■ Task brief: In the entries below, find the line with "The width and height of the screenshot is (679, 332)." and the line with "Task: Click the Heap used 20.34% stat value". Return those two lines and all lines between them, exactly.

--- Record excerpts ---

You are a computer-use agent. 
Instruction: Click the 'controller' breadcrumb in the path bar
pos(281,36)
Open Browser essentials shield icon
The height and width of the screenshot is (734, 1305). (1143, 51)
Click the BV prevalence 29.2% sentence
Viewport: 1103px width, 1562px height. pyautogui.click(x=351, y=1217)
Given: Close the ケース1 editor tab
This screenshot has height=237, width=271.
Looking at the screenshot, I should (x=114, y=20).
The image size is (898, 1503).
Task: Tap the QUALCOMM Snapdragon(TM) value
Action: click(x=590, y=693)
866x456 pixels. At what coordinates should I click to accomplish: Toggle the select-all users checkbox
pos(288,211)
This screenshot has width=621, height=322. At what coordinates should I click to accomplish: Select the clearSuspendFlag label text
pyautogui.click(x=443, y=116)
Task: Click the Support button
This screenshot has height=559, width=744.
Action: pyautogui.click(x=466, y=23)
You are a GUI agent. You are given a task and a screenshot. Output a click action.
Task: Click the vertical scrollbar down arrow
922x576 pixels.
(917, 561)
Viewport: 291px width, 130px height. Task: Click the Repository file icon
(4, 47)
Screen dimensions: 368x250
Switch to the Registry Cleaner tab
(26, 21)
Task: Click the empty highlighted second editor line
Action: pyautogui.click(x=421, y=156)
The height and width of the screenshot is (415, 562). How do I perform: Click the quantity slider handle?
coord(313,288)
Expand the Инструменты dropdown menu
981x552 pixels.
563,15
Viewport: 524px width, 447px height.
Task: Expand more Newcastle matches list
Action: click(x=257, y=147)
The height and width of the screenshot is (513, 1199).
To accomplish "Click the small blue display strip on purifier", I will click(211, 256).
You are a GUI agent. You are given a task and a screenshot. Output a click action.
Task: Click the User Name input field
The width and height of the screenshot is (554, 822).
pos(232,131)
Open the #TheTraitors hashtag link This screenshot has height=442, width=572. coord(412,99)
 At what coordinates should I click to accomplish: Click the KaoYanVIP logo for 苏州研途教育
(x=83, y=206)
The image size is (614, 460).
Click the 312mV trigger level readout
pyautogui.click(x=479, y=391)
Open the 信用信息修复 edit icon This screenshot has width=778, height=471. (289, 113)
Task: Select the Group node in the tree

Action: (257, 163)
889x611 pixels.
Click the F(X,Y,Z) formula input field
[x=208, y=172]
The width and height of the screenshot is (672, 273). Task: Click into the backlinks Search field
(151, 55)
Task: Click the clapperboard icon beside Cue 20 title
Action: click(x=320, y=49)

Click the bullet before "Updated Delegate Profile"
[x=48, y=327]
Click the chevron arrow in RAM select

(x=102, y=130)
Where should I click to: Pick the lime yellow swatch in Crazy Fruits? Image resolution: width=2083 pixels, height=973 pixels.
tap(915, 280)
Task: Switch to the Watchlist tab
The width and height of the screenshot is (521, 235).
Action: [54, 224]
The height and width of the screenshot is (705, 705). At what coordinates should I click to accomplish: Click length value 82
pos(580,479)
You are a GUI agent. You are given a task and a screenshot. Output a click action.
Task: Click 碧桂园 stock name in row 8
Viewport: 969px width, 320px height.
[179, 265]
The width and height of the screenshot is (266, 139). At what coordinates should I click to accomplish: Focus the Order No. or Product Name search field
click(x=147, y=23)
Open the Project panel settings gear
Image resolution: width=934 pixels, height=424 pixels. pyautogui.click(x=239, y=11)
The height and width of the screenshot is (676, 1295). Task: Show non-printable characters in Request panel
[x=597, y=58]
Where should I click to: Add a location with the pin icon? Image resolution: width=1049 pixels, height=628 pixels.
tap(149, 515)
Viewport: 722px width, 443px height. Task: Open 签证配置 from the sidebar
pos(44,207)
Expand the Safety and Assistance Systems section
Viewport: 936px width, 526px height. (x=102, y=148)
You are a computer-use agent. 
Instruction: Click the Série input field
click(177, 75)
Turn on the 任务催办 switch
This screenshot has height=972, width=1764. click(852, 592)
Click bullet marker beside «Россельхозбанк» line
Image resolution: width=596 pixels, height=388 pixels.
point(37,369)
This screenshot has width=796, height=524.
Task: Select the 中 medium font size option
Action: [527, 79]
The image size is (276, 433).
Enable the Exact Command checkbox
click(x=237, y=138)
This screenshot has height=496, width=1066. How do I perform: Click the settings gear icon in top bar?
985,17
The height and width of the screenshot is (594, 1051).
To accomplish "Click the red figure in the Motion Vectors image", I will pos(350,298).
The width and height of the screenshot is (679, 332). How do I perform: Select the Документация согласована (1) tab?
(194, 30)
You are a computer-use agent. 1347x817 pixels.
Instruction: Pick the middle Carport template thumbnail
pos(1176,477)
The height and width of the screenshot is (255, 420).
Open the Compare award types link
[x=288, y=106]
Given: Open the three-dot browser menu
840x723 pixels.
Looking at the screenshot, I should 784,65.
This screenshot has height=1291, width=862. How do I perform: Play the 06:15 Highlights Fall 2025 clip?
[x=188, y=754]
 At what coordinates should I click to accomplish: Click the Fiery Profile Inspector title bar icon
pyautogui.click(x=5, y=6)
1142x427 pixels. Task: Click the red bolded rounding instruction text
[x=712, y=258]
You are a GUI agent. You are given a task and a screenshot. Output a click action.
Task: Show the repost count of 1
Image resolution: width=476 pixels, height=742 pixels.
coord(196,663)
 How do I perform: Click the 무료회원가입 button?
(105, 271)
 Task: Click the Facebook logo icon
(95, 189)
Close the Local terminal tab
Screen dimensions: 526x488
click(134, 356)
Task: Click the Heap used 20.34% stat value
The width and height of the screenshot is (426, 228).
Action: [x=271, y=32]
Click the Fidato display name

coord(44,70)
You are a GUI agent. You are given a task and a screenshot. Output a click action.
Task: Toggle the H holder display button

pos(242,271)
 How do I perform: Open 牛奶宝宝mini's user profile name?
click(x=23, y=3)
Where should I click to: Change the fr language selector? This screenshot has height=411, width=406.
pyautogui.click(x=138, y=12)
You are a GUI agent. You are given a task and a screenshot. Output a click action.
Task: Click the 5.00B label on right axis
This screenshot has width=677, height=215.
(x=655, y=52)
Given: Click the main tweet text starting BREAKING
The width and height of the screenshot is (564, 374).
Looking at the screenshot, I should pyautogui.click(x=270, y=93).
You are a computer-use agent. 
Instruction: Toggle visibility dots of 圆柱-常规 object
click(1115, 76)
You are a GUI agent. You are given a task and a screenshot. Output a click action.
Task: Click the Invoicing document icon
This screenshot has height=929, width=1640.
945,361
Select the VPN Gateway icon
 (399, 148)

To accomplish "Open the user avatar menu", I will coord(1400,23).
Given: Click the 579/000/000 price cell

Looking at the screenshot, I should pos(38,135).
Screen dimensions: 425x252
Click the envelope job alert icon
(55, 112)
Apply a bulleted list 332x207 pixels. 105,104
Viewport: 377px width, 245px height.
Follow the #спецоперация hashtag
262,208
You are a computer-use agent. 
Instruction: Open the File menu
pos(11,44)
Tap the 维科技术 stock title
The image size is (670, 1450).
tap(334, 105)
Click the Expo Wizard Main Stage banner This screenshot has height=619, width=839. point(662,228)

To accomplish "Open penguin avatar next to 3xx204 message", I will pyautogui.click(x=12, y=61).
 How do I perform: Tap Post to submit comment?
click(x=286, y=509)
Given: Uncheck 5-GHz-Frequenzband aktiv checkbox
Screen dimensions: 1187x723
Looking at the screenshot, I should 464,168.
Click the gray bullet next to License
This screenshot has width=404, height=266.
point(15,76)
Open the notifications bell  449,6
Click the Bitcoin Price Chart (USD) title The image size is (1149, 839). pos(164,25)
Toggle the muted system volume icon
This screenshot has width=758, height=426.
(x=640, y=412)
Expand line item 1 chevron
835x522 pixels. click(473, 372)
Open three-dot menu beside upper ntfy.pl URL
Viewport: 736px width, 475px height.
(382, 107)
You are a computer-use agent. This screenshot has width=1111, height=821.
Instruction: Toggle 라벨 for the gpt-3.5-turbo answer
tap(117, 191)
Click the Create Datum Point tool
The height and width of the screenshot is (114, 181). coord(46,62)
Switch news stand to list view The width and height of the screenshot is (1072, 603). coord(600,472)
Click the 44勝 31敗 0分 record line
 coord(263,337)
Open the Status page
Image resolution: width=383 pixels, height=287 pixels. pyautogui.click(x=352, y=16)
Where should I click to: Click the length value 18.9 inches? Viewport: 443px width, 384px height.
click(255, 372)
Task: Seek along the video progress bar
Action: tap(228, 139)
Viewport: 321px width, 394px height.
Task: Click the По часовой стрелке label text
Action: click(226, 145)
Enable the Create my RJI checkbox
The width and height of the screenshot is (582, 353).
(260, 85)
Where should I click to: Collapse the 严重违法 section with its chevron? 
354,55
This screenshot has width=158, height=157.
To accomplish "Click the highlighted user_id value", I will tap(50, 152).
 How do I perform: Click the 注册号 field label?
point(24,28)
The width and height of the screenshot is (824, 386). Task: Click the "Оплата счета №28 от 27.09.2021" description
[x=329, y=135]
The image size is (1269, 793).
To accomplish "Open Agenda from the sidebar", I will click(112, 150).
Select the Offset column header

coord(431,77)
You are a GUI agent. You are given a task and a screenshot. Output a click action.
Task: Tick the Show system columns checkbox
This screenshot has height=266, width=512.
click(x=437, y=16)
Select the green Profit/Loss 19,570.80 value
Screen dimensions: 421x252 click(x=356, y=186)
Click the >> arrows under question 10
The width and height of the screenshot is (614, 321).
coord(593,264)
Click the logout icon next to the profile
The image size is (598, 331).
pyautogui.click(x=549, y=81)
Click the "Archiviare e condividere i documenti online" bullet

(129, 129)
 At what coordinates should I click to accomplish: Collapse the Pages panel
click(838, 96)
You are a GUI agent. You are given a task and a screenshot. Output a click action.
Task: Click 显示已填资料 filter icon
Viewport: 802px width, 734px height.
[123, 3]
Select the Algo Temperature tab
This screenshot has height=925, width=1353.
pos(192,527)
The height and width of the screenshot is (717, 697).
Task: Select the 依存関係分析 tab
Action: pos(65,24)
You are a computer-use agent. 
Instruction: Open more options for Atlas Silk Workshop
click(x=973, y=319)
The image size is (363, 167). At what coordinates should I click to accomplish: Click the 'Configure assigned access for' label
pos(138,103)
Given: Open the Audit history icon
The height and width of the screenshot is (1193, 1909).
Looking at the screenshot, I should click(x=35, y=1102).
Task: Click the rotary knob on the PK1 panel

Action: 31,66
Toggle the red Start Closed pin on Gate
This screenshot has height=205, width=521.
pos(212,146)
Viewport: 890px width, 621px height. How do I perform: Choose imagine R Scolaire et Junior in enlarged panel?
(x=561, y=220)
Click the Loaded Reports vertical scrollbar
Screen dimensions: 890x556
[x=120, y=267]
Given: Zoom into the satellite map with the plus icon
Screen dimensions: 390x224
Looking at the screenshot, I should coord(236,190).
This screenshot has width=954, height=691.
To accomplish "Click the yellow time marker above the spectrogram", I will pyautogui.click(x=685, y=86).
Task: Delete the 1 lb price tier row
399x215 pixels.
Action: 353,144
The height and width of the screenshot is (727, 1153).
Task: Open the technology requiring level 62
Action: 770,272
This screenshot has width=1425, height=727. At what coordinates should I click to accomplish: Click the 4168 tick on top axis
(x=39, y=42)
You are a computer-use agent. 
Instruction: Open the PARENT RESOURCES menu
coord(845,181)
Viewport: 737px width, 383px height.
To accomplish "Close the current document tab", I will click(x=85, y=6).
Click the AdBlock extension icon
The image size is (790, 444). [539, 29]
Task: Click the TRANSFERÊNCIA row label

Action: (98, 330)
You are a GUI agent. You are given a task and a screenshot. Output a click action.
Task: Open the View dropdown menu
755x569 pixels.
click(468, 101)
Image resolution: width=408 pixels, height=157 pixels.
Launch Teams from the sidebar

---

■ Task answer:
The width and height of the screenshot is (679, 332). How do I perform: Select the Документация согласована (1) tab?
(194, 30)
You are a computer-use agent. 1347x817 pixels.
Instruction: Pick the middle Carport template thumbnail
pos(1176,477)
The height and width of the screenshot is (255, 420).
Open the Compare award types link
[x=288, y=106]
Given: Open the three-dot browser menu
840x723 pixels.
Looking at the screenshot, I should 784,65.
This screenshot has height=1291, width=862. How do I perform: Play the 06:15 Highlights Fall 2025 clip?
[x=188, y=754]
 At what coordinates should I click to accomplish: Click the Fiery Profile Inspector title bar icon
pyautogui.click(x=5, y=6)
1142x427 pixels. Task: Click the red bolded rounding instruction text
[x=712, y=258]
You are a GUI agent. You are given a task and a screenshot. Output a click action.
Task: Show the repost count of 1
Image resolution: width=476 pixels, height=742 pixels.
coord(196,663)
 How do I perform: Click the 무료회원가입 button?
(105, 271)
 Task: Click the Facebook logo icon
(95, 189)
Close the Local terminal tab
Screen dimensions: 526x488
click(134, 356)
Task: Click the Heap used 20.34% stat value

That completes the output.